A recent article from our good friends at Council for American Private Education (CAPE) appeared in the CAPE Outlook(February 2019). It is reprinted with permission below.
In recent days, certain private schools, specifically religious schools, have found themselves the subject of no small amount of unflattering media coverage. In January, when it was announced that Karen Pence, wife of Vice President Mike Pence, would be returning to a previous position teaching art at Immanuel Christian School in Virginia, stories about the school’s standard of conduct policy began to proliferate. These stories were often less than perfectly balanced, with online versions embedding tweets from individuals fiercely hostile to the beliefs held by many Christian schools. One person on social media launched the hashtag #ExposeChristianSchools, saying “Hey fellow Christian school grads, let’s tell @VP and @DavidAFrench how traumatizing those bastions of bigotry are,” a development that ended up garnering significant attention from national media outlets.
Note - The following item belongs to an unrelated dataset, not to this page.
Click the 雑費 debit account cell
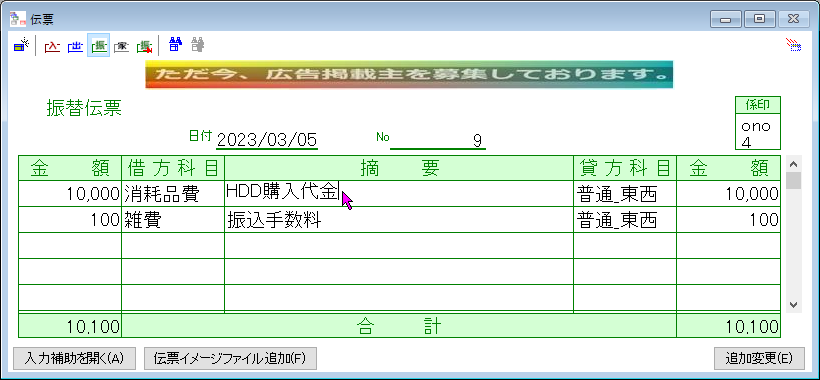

That same week, the country erupted into an uproar over an encounter between high school boys from Covington Catholic High School in Kentucky and a couple of other groups of protesters at the Lincoln Memorial in Washington, DC. The conclusions people drew from an apparent stare down between Covington student Nicholas Sandmann and Native American activist Nathan Phillips served as a sort of Rorschach test for where people stand on a host of cultural issues. However, one commonly articulated theme was that bad behavior from boys at a private, religious high school should come as no surprise. After all, did not Brett Kavanaugh attend such a school?
Fortunately, there have been voices in the commentariat who have pushed back forcefully against this meme. Writing in the Wall Street Journal, William McGurn, while describing the controversy over the students from Covington Catholic, observed, “One of the lesser known things about Catholic schools is that they boast a 99% high-school graduation rate—with 86% going to a four-year college, nearly twice the 44% rate of public schools. Particularly in the inner cities, these schools are a lifeline, not least for the tens of thousands of non-Catholic children of color who without that education might be condemned to lives lived at the margins of the American Dream.”
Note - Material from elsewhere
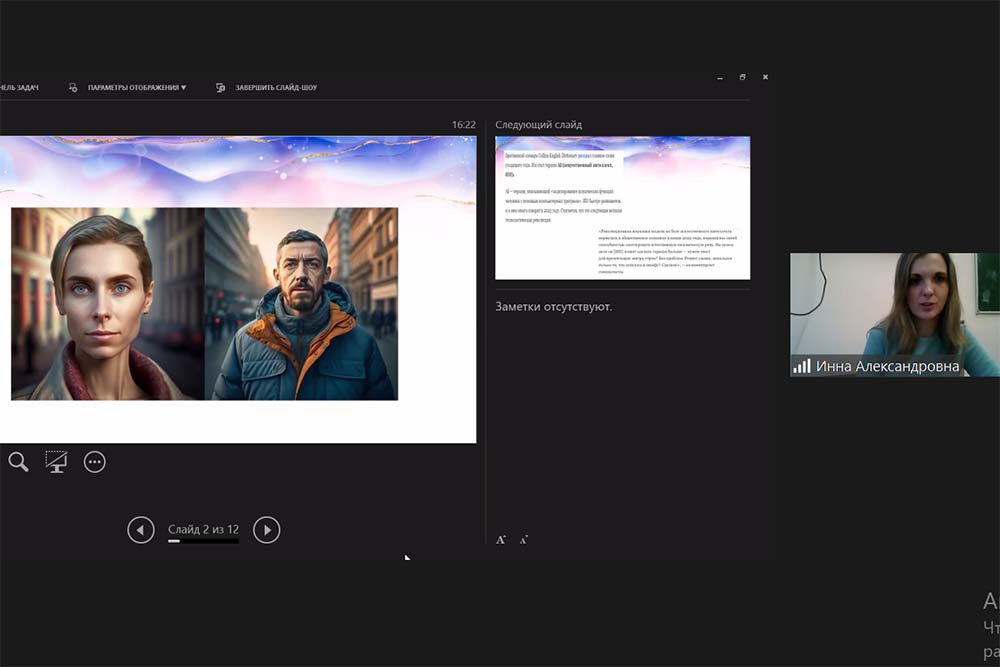Advance to the next slide arrow

click(x=266, y=530)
Moreover, many who jumped to all-to-quick conclusions over what happened in front of the Lincoln Memorial ended up walking back their comments and promising to do better next time. And a New York Times piece on the #ExposeChristianSchools hashtag did in the end give those who had positive experiences at Christian schools some chance to be heard.
Still, it is hard not to notice that articles are being written and reports issued about the fact that religious schools are receiving public support through tax exemptions and school choice programs even though they adhere to teachings on human sexuality currently out of favor. There will be increasing legislative, legal, and regulatory challenges ahead for religious schools, but politics is ultimately downstream of culture. If society sees religious schools as “bastions of bigotry,” and private schools in general as walled-off enclaves for the well-to-do, the best lawyers and legislators will ultimately be of no avail.
It is therefore crucial that proper attention be given to the immense contribution that private schools – religious schools very much included – make to local communities and to the common good of the nation. Religious schools must not think that they can be saved by religious exemptions alone. They need to tell the story of how they change the lives of young people for the better, otherwise all of the constitutional and statutory protections in the world will in the end amount to what James Madison called, in Federalist 48, mere “parchment barriers.”
In the face of reporting that simply assumes as a given that their conduct policies are motivated by pure animus and bigotry, religious institutions operating in the educational space will need to be willing to explain and defend what they believe, and not be bullied into silence.